Belge alıntısı:
<<<<

IMF’nin analizi, bu politikaları uygulayan temsili bir gelişmiş ekonominin yeşil endüstrilere 10 yılda yaklaşık yüzde 1 oranında emek tahsisi yapabileceğini öngörüyor. Politikalar aynı zamanda toplam istihdamın yaklaşık yüzde 0,5 oranında artmasını ve düşük vasıflı işçilerin vergi sonrası gelirlerini azaltarak eşitsizliğin azaltılmasını sağlıyor.

Madencilik gibi daha çok çalışanın istihdam edildiği yükselen piyasa ekonomileri söz konusu olduğunda ise önümüzdeki 10 yılda işgücünde yüzde 2,5’lik bir kayma yaşanması bekleniyor. Analize göre yakın vadede yeşil yatırımların artması istihdamda genel bir artışı sağlayacak ancak bu artış 2032’ye kadar yüzde 0,5’lik bir düşüşe dönüşecek. Yükselen ekonomilerin gelir vergilerinin her zaman ödenmediği kayıt dışı sektörlerde daha fazla istihdama sahip olduğu düşünüldüğünde, önerilen politikaların 2029’dan itibaren düşük gelirli işçilere doğrudan nakit transferleriyle desteklenmesi de gerekiyor.

>>>>

Yapılacak iş:
IMF'nin yeşil istihdam politikaları analizine dair yukarıdaki metni hiçbir değişiklik yapmadan baştan sona alıntılayın.

Veri kesiti:
<<<<

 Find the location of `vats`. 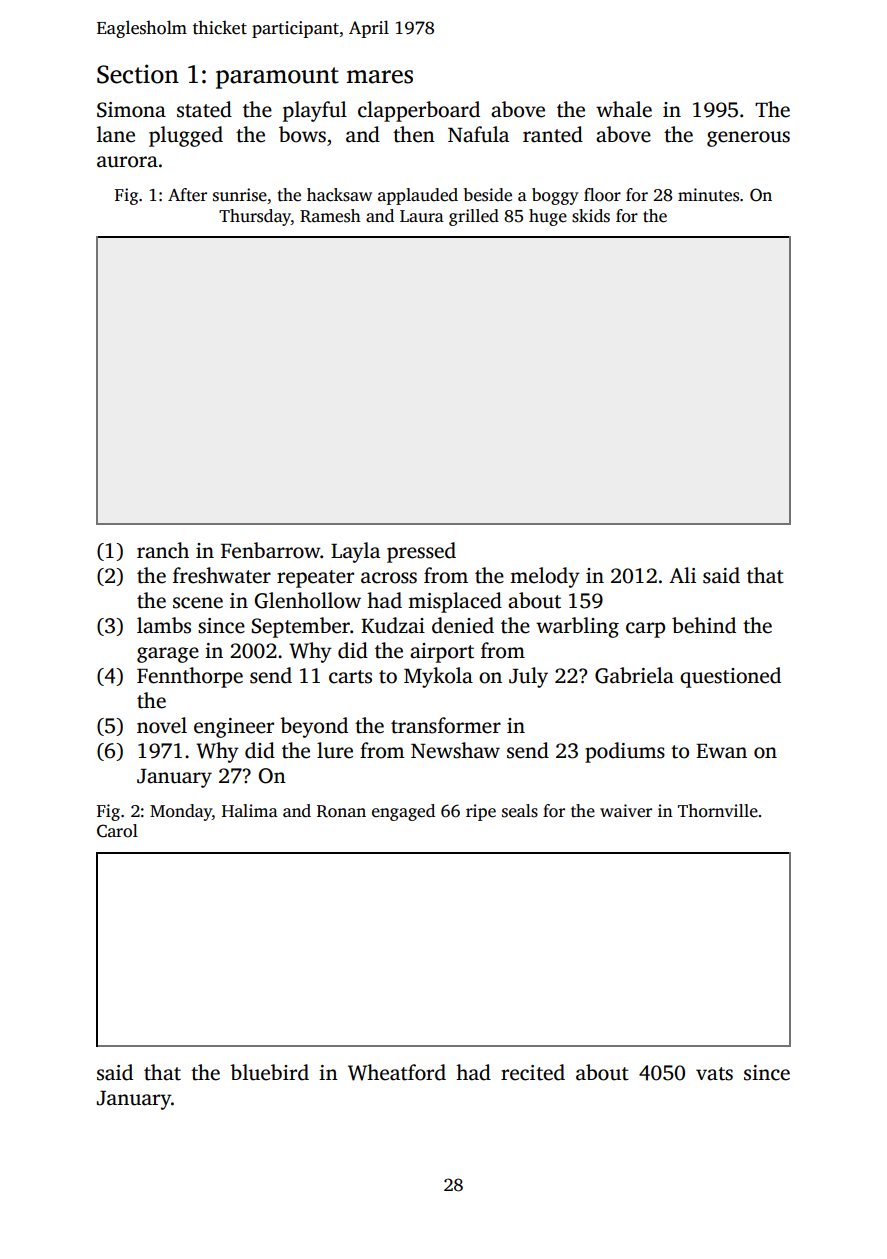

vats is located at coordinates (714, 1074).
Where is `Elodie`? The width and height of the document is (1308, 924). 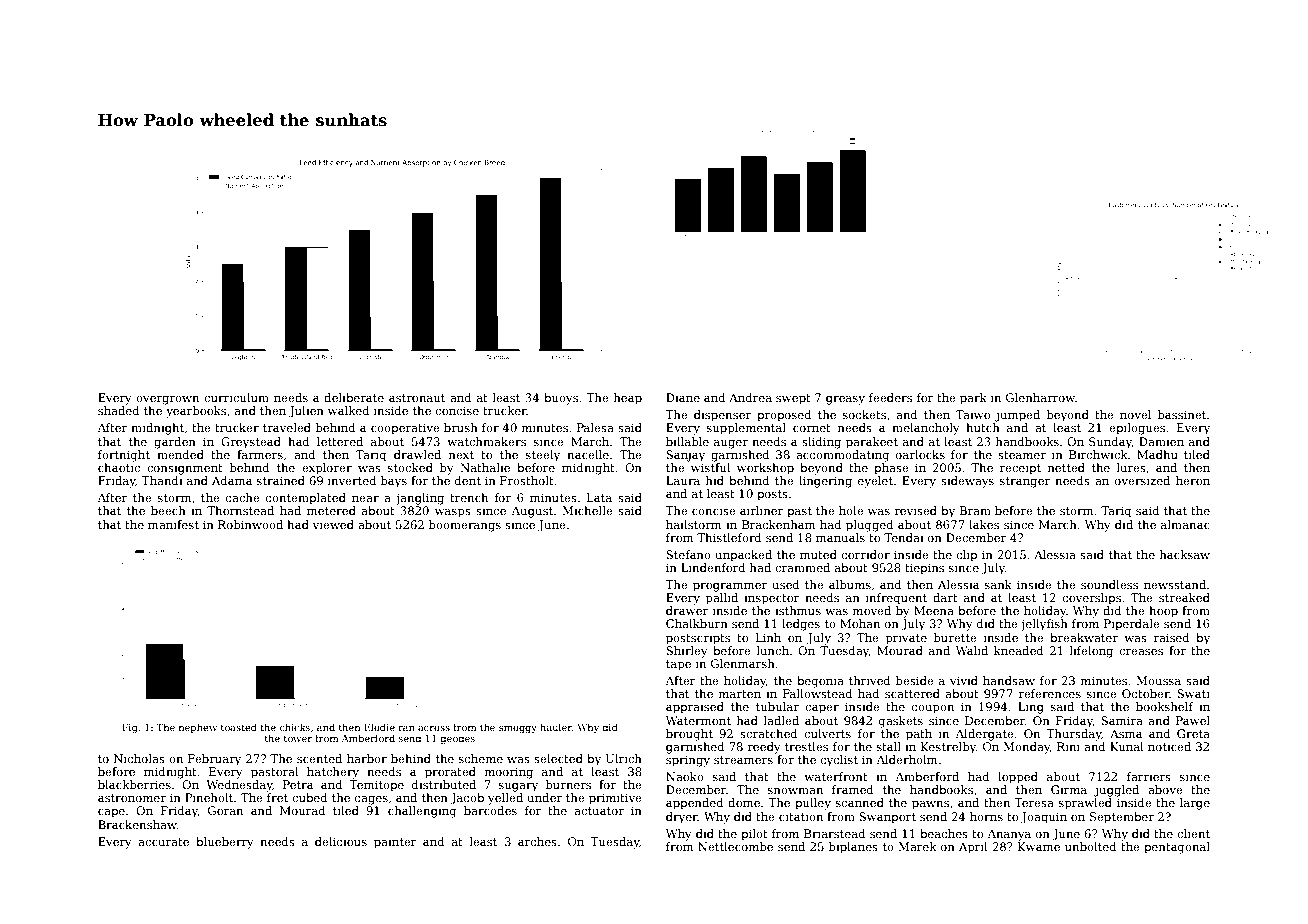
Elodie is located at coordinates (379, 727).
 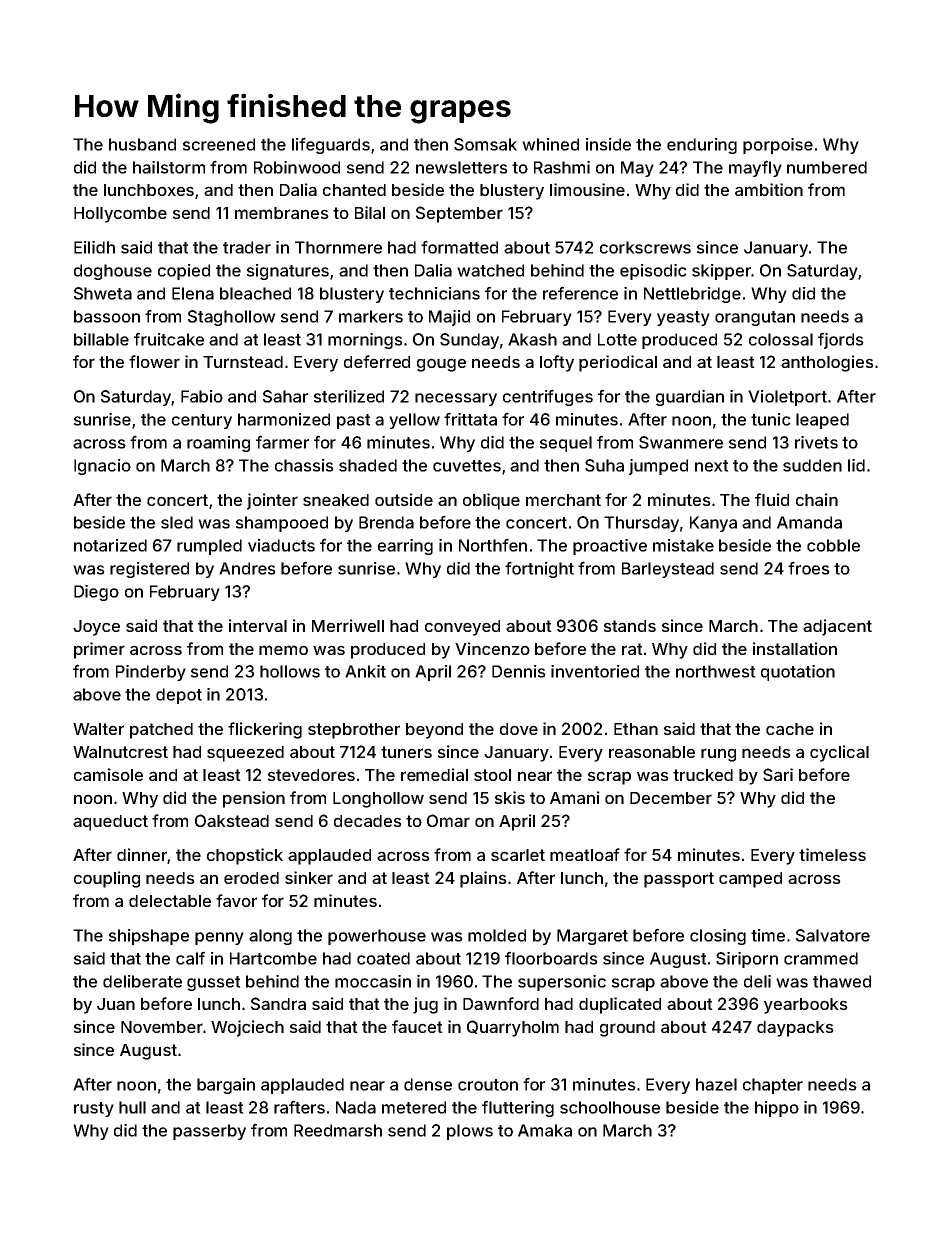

>>>>

Görev yanıtı:
IMF’nin analizi, bu politikaları uygulayan temsili bir gelişmiş ekonominin yeşil endüstrilere 10 yılda yaklaşık yüzde 1 oranında emek tahsisi yapabileceğini öngörüyor. Politikalar aynı zamanda toplam istihdamın yaklaşık yüzde 0,5 oranında artmasını ve düşük vasıflı işçilerin vergi sonrası gelirlerini azaltarak eşitsizliğin azaltılmasını sağlıyor.

Madencilik gibi daha çok çalışanın istihdam edildiği yükselen piyasa ekonomileri söz konusu olduğunda ise önümüzdeki 10 yılda işgücünde yüzde 2,5’lik bir kayma yaşanması bekleniyor. Analize göre yakın vadede yeşil yatırımların artması istihdamda genel bir artışı sağlayacak ancak bu artış 2032’ye kadar yüzde 0,5’lik bir düşüşe dönüşecek. Yükselen ekonomilerin gelir vergilerinin her zaman ödenmediği kayıt dışı sektörlerde daha fazla istihdama sahip olduğu düşünüldüğünde, önerilen politikaların 2029’dan itibaren düşük gelirli işçilere doğrudan nakit transferleriyle desteklenmesi de gerekiyor.